The team plotted the sound waves “in a manner that reflects the firing of auditory neurons,” and they noticed that screams activate a range of acoustic information that scientists had not considered to be important for communication.

“In a series of experiments,” explains Prof. Poeppel about the uniqueness of the sound, “we saw [that] this observation remained true when we compared screaming to singing and speaking, even across different languages.

“The only exception – and what was peculiar and cool – is that alarm signals (car alarms, house alarms, etc.) also activate the range set aside for screams.”

“Screaming really works,” Prof. Poeppel says. He elaborates:

It is one of the earliest sounds that everyone makes – it’s found across cultures and ages – so we thought maybe this is a way to gain some interesting insights as to what brains have in common with respect to vocalization.”

Roughness refers to how fast the sound changes in loudness. Normal speech patterns only have slight differences in loudness (between 4 and 5 Hz), but screams can modulate very fast (varying between 30 and 150 Hz).

Prof. Poeppel’s postdoctoral researcher Luc Arnal, PhD, now at the University of Geneva in Switzerland, asked people to judge screams on how frightening they were. Those with the highest roughness came across as the most terrifying.

Modifying sound waves of nonscream sounds to be rougher also made them scream-like, and the researchers confirmed that increases in roughness corresponded with greater activation of the human amygdala – the fear response.

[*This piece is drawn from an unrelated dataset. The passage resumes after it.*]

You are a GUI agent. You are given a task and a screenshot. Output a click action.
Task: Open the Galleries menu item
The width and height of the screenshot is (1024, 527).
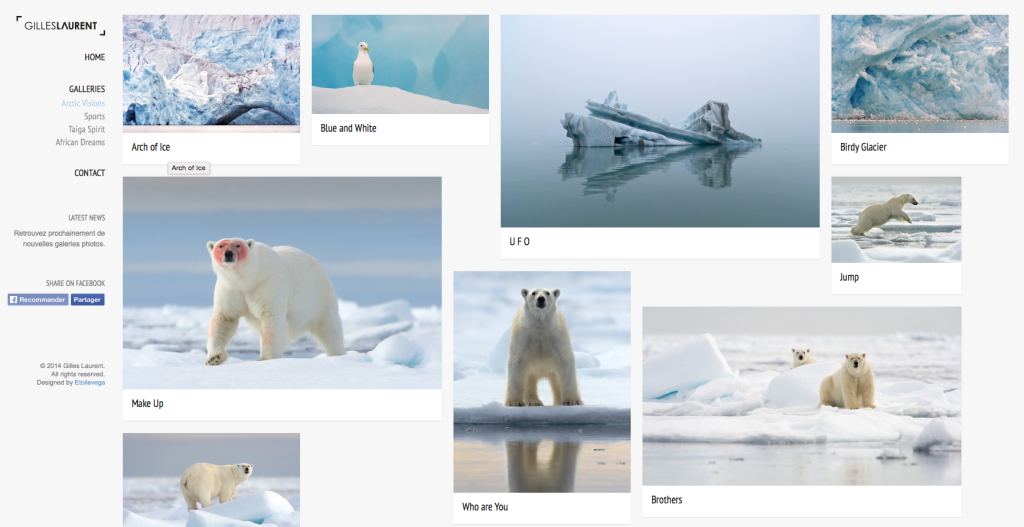[87, 89]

“These findings suggest that the design of alarm signals can be further improved,” Dr. Arnal says. “The same way a bad smell is added to natural gas to make it easily detectable; adding roughness to alarm sounds may improve and accelerate their processing.”

The researchers now plan to investigate infants’ screams in particular, to see if they are particularly rough. The team would also like to apply their work to animal screams.